WORK TASK
Reproduce the whole listing, keeping each line as it is.

╭─ INFORMATION PROVIDED

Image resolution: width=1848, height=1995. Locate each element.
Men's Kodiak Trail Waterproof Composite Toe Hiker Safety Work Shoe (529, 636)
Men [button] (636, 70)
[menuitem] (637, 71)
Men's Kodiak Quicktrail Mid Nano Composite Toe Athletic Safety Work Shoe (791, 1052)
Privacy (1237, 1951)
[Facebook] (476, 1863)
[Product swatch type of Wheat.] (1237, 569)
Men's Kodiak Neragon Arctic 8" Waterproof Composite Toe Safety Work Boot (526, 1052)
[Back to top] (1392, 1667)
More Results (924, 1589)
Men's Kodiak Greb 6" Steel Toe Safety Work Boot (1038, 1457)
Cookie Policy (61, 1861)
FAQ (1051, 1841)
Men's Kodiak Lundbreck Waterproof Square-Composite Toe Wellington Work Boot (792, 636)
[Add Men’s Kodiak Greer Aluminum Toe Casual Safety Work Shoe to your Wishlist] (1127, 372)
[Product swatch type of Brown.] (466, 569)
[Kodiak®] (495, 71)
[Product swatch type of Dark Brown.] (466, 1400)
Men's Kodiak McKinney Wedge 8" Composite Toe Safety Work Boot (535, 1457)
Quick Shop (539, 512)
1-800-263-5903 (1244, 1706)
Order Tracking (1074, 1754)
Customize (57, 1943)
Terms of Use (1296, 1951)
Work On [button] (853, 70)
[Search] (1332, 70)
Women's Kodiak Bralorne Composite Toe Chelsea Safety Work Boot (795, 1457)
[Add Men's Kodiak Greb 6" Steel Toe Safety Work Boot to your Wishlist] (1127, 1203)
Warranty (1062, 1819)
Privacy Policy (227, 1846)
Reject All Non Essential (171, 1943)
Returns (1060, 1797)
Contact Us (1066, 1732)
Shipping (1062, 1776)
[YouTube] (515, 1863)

╰─

TASK ANSWER
Image resolution: width=1848, height=1995. Locate each element.
Men's Kodiak Trail Waterproof Composite Toe Hiker Safety Work Shoe (529, 636)
Men [button] (636, 70)
[menuitem] (637, 71)
Men's Kodiak Quicktrail Mid Nano Composite Toe Athletic Safety Work Shoe (791, 1052)
Privacy (1237, 1951)
[Facebook] (476, 1863)
[Product swatch type of Wheat.] (1237, 569)
Men's Kodiak Neragon Arctic 8" Waterproof Composite Toe Safety Work Boot (526, 1052)
[Back to top] (1392, 1667)
More Results (924, 1589)
Men's Kodiak Greb 6" Steel Toe Safety Work Boot (1038, 1457)
Cookie Policy (61, 1861)
FAQ (1051, 1841)
Men's Kodiak Lundbreck Waterproof Square-Composite Toe Wellington Work Boot (792, 636)
[Add Men’s Kodiak Greer Aluminum Toe Casual Safety Work Shoe to your Wishlist] (1127, 372)
[Product swatch type of Brown.] (466, 569)
[Kodiak®] (495, 71)
[Product swatch type of Dark Brown.] (466, 1400)
Men's Kodiak McKinney Wedge 8" Composite Toe Safety Work Boot (535, 1457)
Quick Shop (539, 512)
1-800-263-5903 (1244, 1706)
Order Tracking (1074, 1754)
Customize (57, 1943)
Terms of Use (1296, 1951)
Work On [button] (853, 70)
[Search] (1332, 70)
Women's Kodiak Bralorne Composite Toe Chelsea Safety Work Boot (795, 1457)
[Add Men's Kodiak Greb 6" Steel Toe Safety Work Boot to your Wishlist] (1127, 1203)
Warranty (1062, 1819)
Privacy Policy (227, 1846)
Reject All Non Essential (171, 1943)
Returns (1060, 1797)
Contact Us (1066, 1732)
Shipping (1062, 1776)
[YouTube] (515, 1863)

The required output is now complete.